As I mentioned in my post I did try what you suggest, I rotated the scroll pinion through at least one revolution while trying to loosen the setscrew. 
Setscrew remains stuck.

Bill


----------



## Chuck K (May 20, 2018)

The set screw probably has a bur on it that hits when you start to loosen it.


----------



## mikey (May 20, 2018)

Bill, that little screw is a shoulder screw. The shoulder runs in a circumferential slot in the pinion body; this keeps the teeth on the end of the pinion engaged in the scroll. There is nothing that should interfere with this so if the screw is stuck then I'm going to guess that the shoulder screw is bent. When you turn it, it is taking up whatever space there is in the slot and it binds. 

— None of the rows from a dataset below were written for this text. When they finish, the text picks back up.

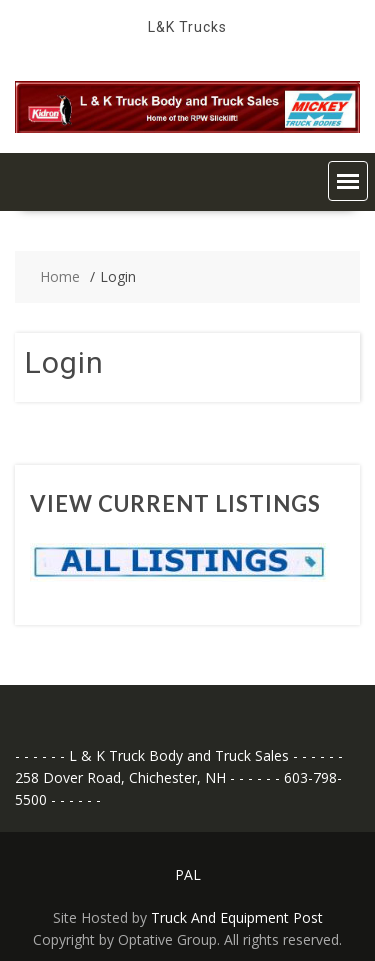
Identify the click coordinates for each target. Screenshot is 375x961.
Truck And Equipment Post (237, 917)
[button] (348, 181)
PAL (188, 874)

Unfortunately, I know of no way to remove the screw other than to try and force it out. If this were me, I would make a hardened bit that precisely fits the slot - square like the slot, not tapered like a screwdriver bit. I would put that hardened tool in the chuck on the mill or drill press, clamp the stuck screw under it and use controlled torque to turn it out. You won't have many chances at this so I wouldn't just use a regular screw driver on it.


----------



## Old Rivers (May 20, 2018)

mikey said:


> Bill, that little screw is a shoulder screw. The shoulder runs in a circumferential slot in the pinion body; this keeps the teeth on the end of the pinion engaged in the scroll. There is nothing that should interfere with this so if the screw is stuck then I'm going to guess that the shoulder screw is bent. When you turn it, it is taking up whatever space there is in the slot and it binds.
> 
> Unfortunately, I know of no way to remove the screw other than to try and force it out. If this were me, I would make a hardened bit that precisely fits the slot - square like the slot, not tapered like a screwdriver bit. I would put that hardened tool in the chuck on the mill or drill press, clamp the stuck screw under it and use controlled torque to turn it out. You won't have many chances at this so I wouldn't just use a regular screw driver on it.



Mikey,
Makes perfect sense.
I'll attempt the solution you suggest.
Thanks,
Bill


----------



## Nogoingback (May 21, 2018)

Soaking it in some Kroil or other lubricant first wouln't be a bad idea either.


----------



## markba633csi (May 22, 2018)

With those 3 screws out you should be able to remove the back cover and see the scroll- maybe you can clean and reassemble without
needing to take the pinion retainer and pinion out?  Assuming you can't get that stubborn screw out..
Mark


----------



## Old Rivers (May 22, 2018)

markba633csi said:


> With those 3 screws out you should be able to remove the back cover and see the scroll- maybe you can clean and reassemble without
> needing to take the pinion retainer and pinion out?  Assuming you can't get that stubborn screw out..
> Mark



Mark,

Yes that tiny screw is stubborn... my home made extraction bit failed to remove it.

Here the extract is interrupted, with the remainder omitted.